Tindakan represif aparat ini adalah output dari 5 surat telegram kapolri 4 April lalu, dimana salah satu poin yang dibidik adalah sanksi pidana bagi penghina presiden dan pejabat pemerintah lain di sosial media. Peluncuran surat telegram yang diklaim sebagai satu upaya penanganan penyebaran covid-19 ini tentu memantik api ditengah pandemi.
Pertama, upaya penanganan penyebaran covid-19 lewat jalur hukum bukanlah tindakan solutif ditengah massifnya gelombang ketidakpuasan masyarakat terhadap aksi pemerintah yang lamban. Kedua, bayang-bayang kelam pembatasan dan tindakan represif pada pers semakin kuat, menjadikan wajah otoriter orde baru sekonyong-konyong bermunculan, sangat jauh dari tugas pemerintah untuk “memberikan rasa aman” pada warga Negara.
Padahal, adanya pihak oposisi dan kritik yang diluncurkan pada pemerintah merupakan suatu hal yang sangat wajar dalam kehidupan Negara demokrasi. Tapi yah begitu, wong kita masih belajar demokrasi, jadi kalau ada kritik bukan jadi bahan evaluasi, melainkan alibi untuk menghabisi. Bukan hanya di elit Negara, tengok saja sekitar kita.
Mengutip filsuf Universitas Indonesia Rocky Gerung, bahwa Demokrasi hidup dengan kritik, esensi Kritik adalah evaluasi pikiran terhadap realitas, yaitu mengurai inkonsistensi kebijakan. Maka kritik yang kerap kali dilontarkan seharusnya bisa jadi vitamin menyehatkan sekaligus kabar gembira karena tak semua akademisi bermental feodal lantas menanggalkan ide dan pikiran.

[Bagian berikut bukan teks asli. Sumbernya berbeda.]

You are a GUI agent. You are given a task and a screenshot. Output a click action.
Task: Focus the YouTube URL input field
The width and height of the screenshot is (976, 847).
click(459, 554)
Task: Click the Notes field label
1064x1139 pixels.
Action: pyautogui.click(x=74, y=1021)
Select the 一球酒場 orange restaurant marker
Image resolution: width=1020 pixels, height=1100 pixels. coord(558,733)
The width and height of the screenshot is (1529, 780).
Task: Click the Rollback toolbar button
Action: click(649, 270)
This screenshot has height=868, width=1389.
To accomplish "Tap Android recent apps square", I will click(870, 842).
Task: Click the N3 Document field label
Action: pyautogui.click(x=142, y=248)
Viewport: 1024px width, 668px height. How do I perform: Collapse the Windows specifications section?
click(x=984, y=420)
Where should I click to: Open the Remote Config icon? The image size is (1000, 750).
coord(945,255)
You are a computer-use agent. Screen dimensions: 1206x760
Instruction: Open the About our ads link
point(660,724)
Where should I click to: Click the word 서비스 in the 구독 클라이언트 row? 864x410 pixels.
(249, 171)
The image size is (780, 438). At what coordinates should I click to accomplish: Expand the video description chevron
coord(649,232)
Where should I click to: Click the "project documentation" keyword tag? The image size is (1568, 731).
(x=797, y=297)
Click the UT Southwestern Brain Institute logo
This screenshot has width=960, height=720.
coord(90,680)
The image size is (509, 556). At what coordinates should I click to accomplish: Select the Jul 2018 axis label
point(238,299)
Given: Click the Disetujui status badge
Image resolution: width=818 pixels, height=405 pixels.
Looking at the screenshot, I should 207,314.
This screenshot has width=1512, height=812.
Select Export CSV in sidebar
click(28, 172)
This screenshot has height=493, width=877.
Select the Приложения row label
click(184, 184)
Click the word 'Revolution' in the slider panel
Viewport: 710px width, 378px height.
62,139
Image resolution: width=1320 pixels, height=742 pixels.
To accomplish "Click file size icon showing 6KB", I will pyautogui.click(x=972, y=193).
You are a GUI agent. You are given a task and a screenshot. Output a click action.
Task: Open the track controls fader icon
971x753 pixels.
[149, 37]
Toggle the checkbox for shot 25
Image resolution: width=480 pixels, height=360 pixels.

“presiden punya hak prerogative memperlakukan pembantunya termasuk juga para stafnya” poin terakhir dalam caption tersebut juga meresahkan menurut saya apabila diaminkan banyak orang. Walaupun benar kita menggunakan sistem presidensiil, tapi eksekutif pemerintah pun dibatasi oleh konstitusi sebagai pembatas kekuasaan. Dimana Rakyat bukan hanya sebagai objek dalam kontrak social yang diwujudkan dalam kehidupan bernegara, sehingga (harusnya) Rakyat menjadi subjek yang memiliki ruang dalam pengambilan keputusan, atau dalam mengkritik kebijakan.
Begitulah, yang saya resahkan hanyalah bagaimana bisa mahasiswa benar-benar jadi agent of change, sosial counter wa akhwatuha jika terus-terusan mengaminkan semua hal yang belum jelas kebenarannya, jika nalar kritis kalah dengan baper baca judul tulisan?
Ah tolonglah, kita memang sedang sakit, tak perlu membohongi diri sendiri dengan merasa baik-baik saja. Tapi kalau memang tidak kuat menghadapi kenyataan yang demikian menyakitkan saya sarankan; mundur alon-alon, milih dalan liyane wae.